Written problem: List each line of the rows below that contains the word "resolution", copying every such line in full.

** START OF Items **

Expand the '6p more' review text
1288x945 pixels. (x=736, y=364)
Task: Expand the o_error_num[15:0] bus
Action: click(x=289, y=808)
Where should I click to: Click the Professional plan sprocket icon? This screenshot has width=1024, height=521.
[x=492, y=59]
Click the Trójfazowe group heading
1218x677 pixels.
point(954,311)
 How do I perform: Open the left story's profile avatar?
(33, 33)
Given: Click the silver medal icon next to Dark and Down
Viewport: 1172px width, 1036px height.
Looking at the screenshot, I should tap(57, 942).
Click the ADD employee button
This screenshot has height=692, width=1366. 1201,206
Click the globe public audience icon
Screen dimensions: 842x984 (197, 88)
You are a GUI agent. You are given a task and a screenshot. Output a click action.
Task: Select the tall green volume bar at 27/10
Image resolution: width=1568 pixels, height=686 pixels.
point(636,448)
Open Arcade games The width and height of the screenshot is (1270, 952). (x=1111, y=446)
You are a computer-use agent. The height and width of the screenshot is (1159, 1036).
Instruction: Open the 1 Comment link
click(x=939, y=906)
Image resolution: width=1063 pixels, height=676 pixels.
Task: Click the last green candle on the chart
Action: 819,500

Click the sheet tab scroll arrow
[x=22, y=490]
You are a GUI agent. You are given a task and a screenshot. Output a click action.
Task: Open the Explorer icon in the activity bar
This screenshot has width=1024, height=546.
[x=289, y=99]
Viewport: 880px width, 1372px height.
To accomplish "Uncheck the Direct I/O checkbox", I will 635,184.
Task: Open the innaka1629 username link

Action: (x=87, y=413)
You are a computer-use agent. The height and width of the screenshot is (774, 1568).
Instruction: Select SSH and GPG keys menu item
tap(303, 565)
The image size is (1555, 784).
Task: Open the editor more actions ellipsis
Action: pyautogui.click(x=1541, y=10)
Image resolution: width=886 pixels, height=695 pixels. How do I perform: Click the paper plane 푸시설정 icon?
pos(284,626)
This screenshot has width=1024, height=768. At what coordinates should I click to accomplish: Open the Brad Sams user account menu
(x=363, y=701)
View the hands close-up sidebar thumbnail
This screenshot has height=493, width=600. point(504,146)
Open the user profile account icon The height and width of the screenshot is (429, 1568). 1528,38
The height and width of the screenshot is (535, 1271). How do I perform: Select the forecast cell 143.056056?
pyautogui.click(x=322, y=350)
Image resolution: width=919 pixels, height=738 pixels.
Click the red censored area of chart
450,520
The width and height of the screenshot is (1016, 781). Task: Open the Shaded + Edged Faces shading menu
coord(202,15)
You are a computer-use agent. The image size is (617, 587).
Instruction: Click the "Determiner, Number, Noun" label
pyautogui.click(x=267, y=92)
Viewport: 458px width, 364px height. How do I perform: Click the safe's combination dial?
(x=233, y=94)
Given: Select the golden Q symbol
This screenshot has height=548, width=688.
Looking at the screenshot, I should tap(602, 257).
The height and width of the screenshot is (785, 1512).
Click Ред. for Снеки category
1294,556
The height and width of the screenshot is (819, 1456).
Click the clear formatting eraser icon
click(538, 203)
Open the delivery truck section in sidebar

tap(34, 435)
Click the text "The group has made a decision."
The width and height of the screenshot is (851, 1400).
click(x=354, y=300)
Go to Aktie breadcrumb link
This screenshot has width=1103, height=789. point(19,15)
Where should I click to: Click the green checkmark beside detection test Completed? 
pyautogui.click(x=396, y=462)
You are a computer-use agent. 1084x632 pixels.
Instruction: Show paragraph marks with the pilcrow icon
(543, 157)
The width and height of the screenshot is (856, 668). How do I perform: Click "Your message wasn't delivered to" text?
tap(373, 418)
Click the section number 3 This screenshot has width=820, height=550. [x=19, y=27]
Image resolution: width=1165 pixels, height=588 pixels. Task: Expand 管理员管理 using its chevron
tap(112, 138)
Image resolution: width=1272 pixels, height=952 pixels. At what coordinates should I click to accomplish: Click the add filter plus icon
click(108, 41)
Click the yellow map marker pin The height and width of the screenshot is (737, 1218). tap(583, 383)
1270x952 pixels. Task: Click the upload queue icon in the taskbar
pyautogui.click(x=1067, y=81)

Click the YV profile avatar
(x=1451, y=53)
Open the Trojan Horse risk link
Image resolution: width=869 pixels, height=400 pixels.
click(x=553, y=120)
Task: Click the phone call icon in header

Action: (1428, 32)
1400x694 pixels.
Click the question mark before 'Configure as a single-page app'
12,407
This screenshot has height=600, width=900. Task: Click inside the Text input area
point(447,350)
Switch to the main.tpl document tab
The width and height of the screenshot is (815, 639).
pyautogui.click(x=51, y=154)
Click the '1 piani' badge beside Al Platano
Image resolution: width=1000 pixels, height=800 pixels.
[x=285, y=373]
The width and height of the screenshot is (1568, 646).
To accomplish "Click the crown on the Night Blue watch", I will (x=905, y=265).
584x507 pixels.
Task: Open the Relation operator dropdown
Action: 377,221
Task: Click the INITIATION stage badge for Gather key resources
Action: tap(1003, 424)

** END OF Items **

Written answer:
Image resolution: width=1568 pixels, height=686 pixels.
Image resolution: width=1063 pixels, height=676 pixels.
Image resolution: width=886 pixels, height=695 pixels. How do I perform: Click the paper plane 푸시설정 icon?
Image resolution: width=919 pixels, height=738 pixels.
Image resolution: width=1165 pixels, height=588 pixels. Task: Expand 管理员管理 using its chevron
Image resolution: width=1272 pixels, height=952 pixels. At what coordinates should I click to accomplish: Click the add filter plus icon
Image resolution: width=869 pixels, height=400 pixels.
Image resolution: width=1000 pixels, height=800 pixels.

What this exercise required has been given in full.